It provides timed outputs that can be used as a watchdog, if properly wired.
It also provides 512 bytes of user EEPROM.
At reset, the MAX6875 reads the configuration EEPROM into its configuration
registers. The chip then begins to operate according to the values in the
registers.
The Maxim MAX6874 is a similar, mostly compatible device, with more intputs
and outputs:
vin gpi vout
MAX6874 6 4 8
MAX6875 4 3 5
See the datasheet for more information.
Sysfs entries
-------------
eeprom - 512 bytes of user-defined EEPROM space.
General Remarks
---------------
Valid addresses for the MAX6875 are 0x50 and 0x52.
Valid addresses for the MAX6874 are 0x50, 0x52, 0x54 and 0x56.
The driver does not probe any address, so you explicitly instantiate the
devices.
Example:
$ modprobe max6875
$ echo max6875 0x50 > /sys/bus/i2c/devices/i2c-0/new_device
The MAX6874/MAX6875 ignores address bit 0, so this driver attaches to multiple
addresses. For example, for address 0x50, it also reserves 0x51.
The even-address instance is called 'max6875', the odd one is 'dummy'.
Programming the chip using i2c-dev
----------------------------------
Use the i2c-dev interface to access and program the chips.
Reads and writes are performed differently depending on the address range.
The configuration registers are at addresses 0x00 - 0x45.
Use i2c_smbus_write_byte_data() to write a register and
i2c_smbus_read_byte_data() to read a register.
The command is the register number.

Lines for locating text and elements
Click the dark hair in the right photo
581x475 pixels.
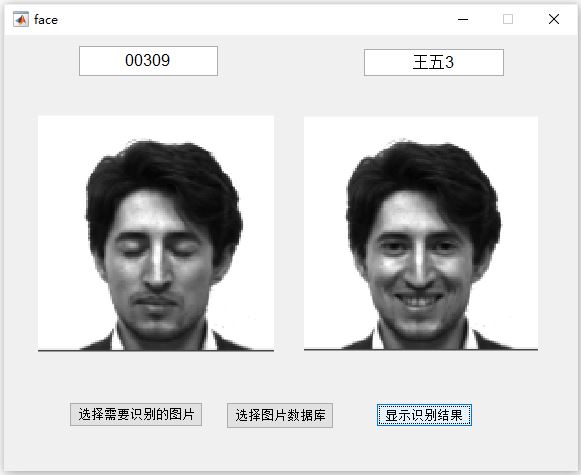[x=422, y=170]
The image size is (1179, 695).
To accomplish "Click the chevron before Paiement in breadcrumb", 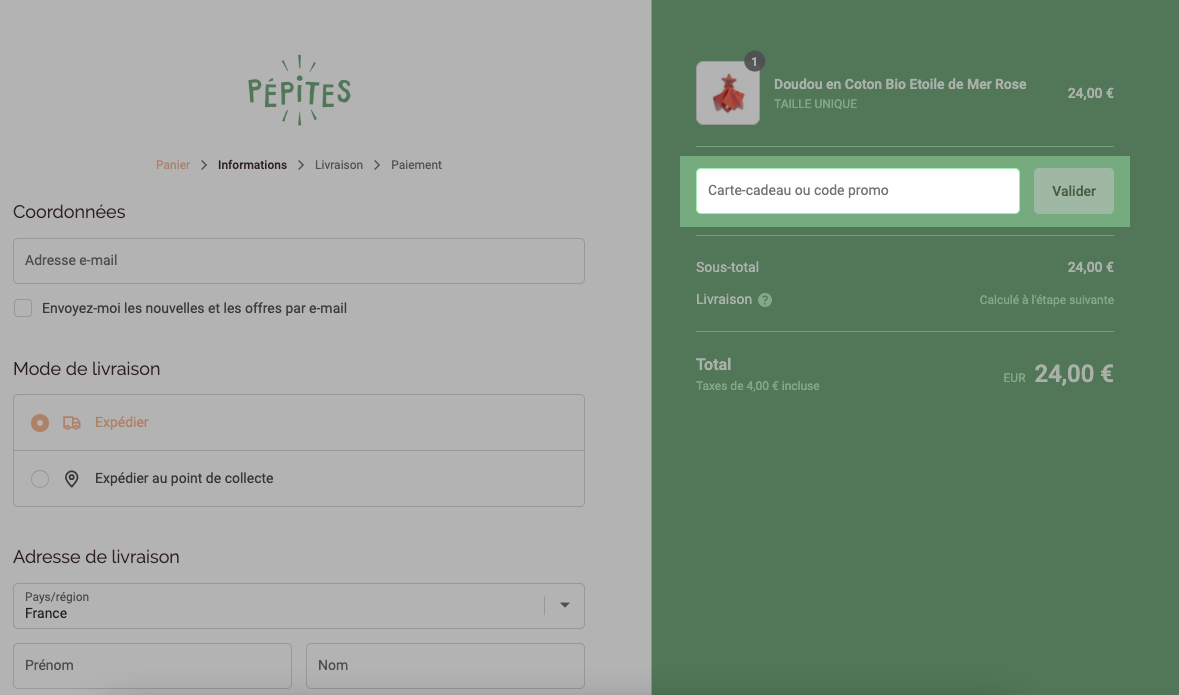I will click(377, 165).
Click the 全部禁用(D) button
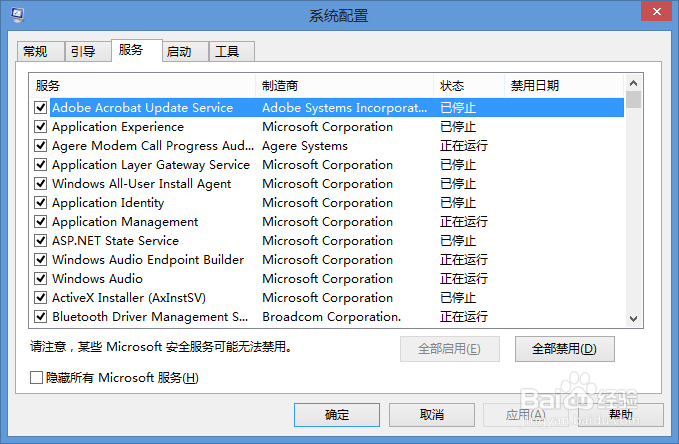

What this exercise asks
1) Which addresses does the MAX6875 driver text list as valid for the MAX6875?
2) Write out the MAX6875 driver text word for word from "The driver does" to "0x00 - 0x45.".

Final results
1) 0x50 and 0x52.

2)
The driver does not probe any address, so you explicitly instantiate the
devices.
Example:
$ modprobe max6875
$ echo max6875 0x50 > /sys/bus/i2c/devices/i2c-0/new_device
The MAX6874/MAX6875 ignores address bit 0, so this driver attaches to multiple
addresses. For example, for address 0x50, it also reserves 0x51.
The even-address instance is called 'max6875', the odd one is 'dummy'.
Programming the chip using i2c-dev
----------------------------------
Use the i2c-dev interface to access and program the chips.
Reads and writes are performed differently depending on the address range.
The configuration registers are at addresses 0x00 - 0x45.